The thesis is simple, and might be a bit easier to get curious about if you’ve seen how recent techie shows like Silicon Valley riff on the massive, intimidating hulk of modern server farms. The internet is not a cloud: it lives in fiber wires and storage drives, servers and undersea cables. “The Internet has a physical reality, an essential infrastructure, a ‘hard bottom,’ as Henry David Thoreau said of Walden Pond,” writes Blum in the prologue. “In undertaking this journey, I’ve tried to wash away the technological alluvium of contemporary life in order to see—fresh in the sunlight—the physical essence of our digital world.”

THE CONVERSATION

And just as we can lay bare what the physical implications of the internet really are, we can do just the same about its social implications — over two decades before people really had to think about the world wide web and how good it can be at ensnaring its unwitting inhabitants. The Conversation, a Francis Ford Coppola masterpiece that won the Grand Pix at the 1974 Cannes Film Festival, it is by all means worth a watch. (Also, Harrison Ford reprises a humorously small role in the movie; this was at a point in his career where he was still working as a small-time actor and carpenter for Coppola in the years after American Graffiti).

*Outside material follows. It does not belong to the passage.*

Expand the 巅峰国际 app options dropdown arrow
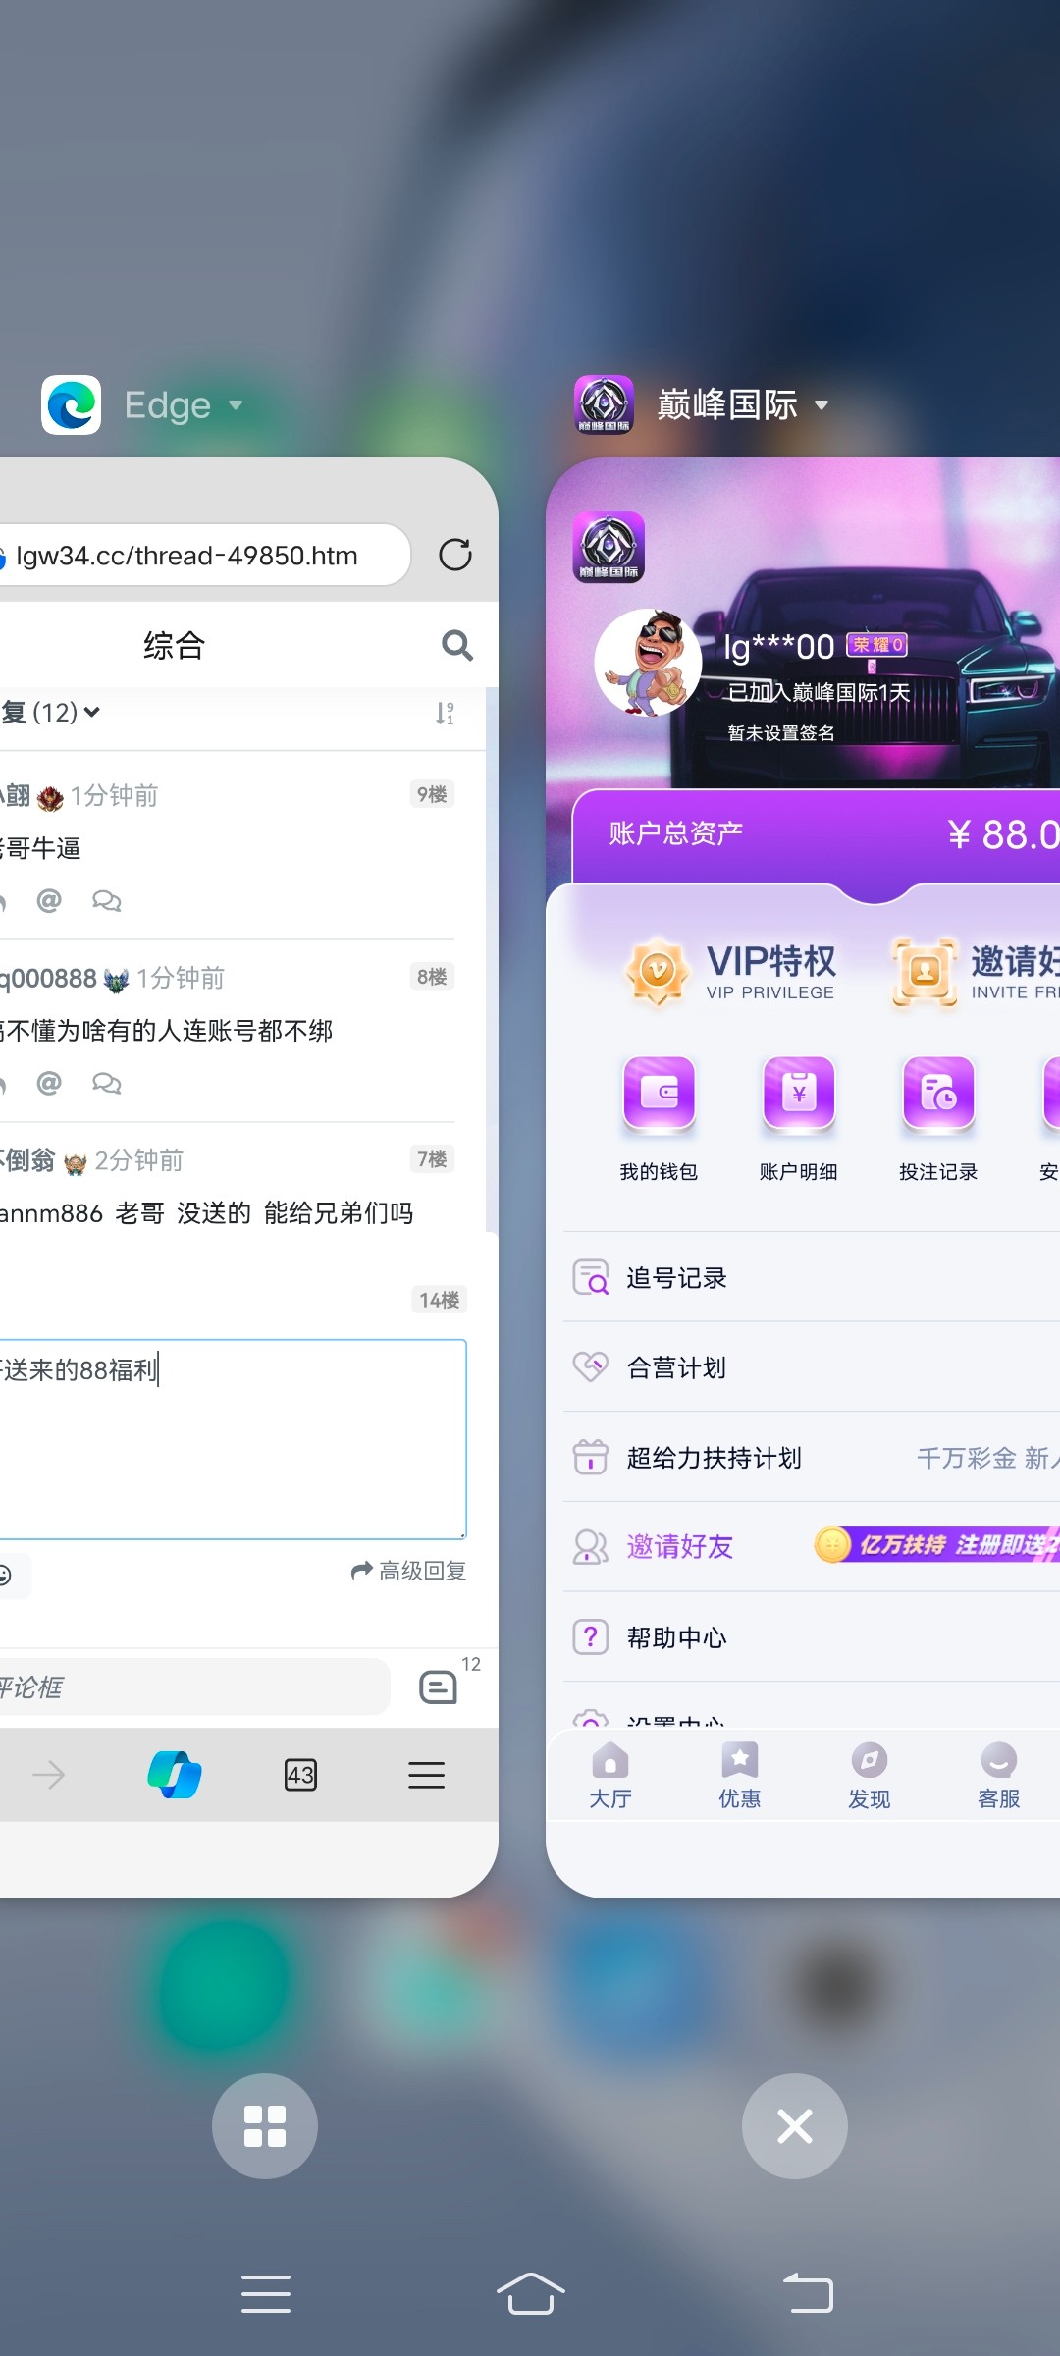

Gene Hackman plays the protagonist, Harry Caul, a spook with a budding conscious about the private jobs he takes that employ his staggering talent for surveillance to spy on random people. He has one job where his work for a client leads to a triple murder. Fast forward to the present, and he’s not crazy about going through with a job after he thinks he’s about to enable another kill with the evidence he has turned up bugging a couple in San Francisco. That, and the fact that Caul’s greatest fear is himself being spied on, bugged and otherwise be robbed of his privacy. It doesn’t take long for these two pressures to begin chafing against each other once his client becomes impatient; would Caul have even had a choice today?

ON THIS DAY IN 1876 . . .

He might have been born a Scotsman, but America usually gets to take credit. On this day in 1876, Alexander Graham Bell filed a patent for his roaring new invention: the telephone. Now, if you’ve watched The Sopranos episode where Tony’s family rants about all great discoveries that Italians do not credit for, you’d know that the invention of the telephone is high up on the list. But unfortunately, Antonio Meucci, the Italian immigrant who first announced his invention of the telephone in 1871, ran out of money to renew his patent claiming the telephone — though the U.S. Congress has since recognized him for his work. And Elisha Gray, an Oberlin College professor, applied for a patent for the telephone on the very same day as Bell but allegedly didn’t get his lawyer to the Patent office on time. He was two hours short of beating Bell.

Working for Western Union Telegraph Company, Gray and Thomas Edison did everything they could to thwart Bell’s new ambitions fueled by the telephone. In a case which reached up all the way to the US Supreme court, Bell successfully sued Edison and Gray for stealing his patented idea. The Bell Compnay emerged from the fray stronger than ever before, and would soon transform into what is still a behemoth company today — American Telephone and Telegraph, or AT&T. There might be a funny joke here about how Verizon is heir apparent to Edison and Gray in their fight to overtake AT&T, but the lesson is as staid and serious as ever: patent, patent, patent. (And make sure you can pay to keep it, or end up like poor Meucci.)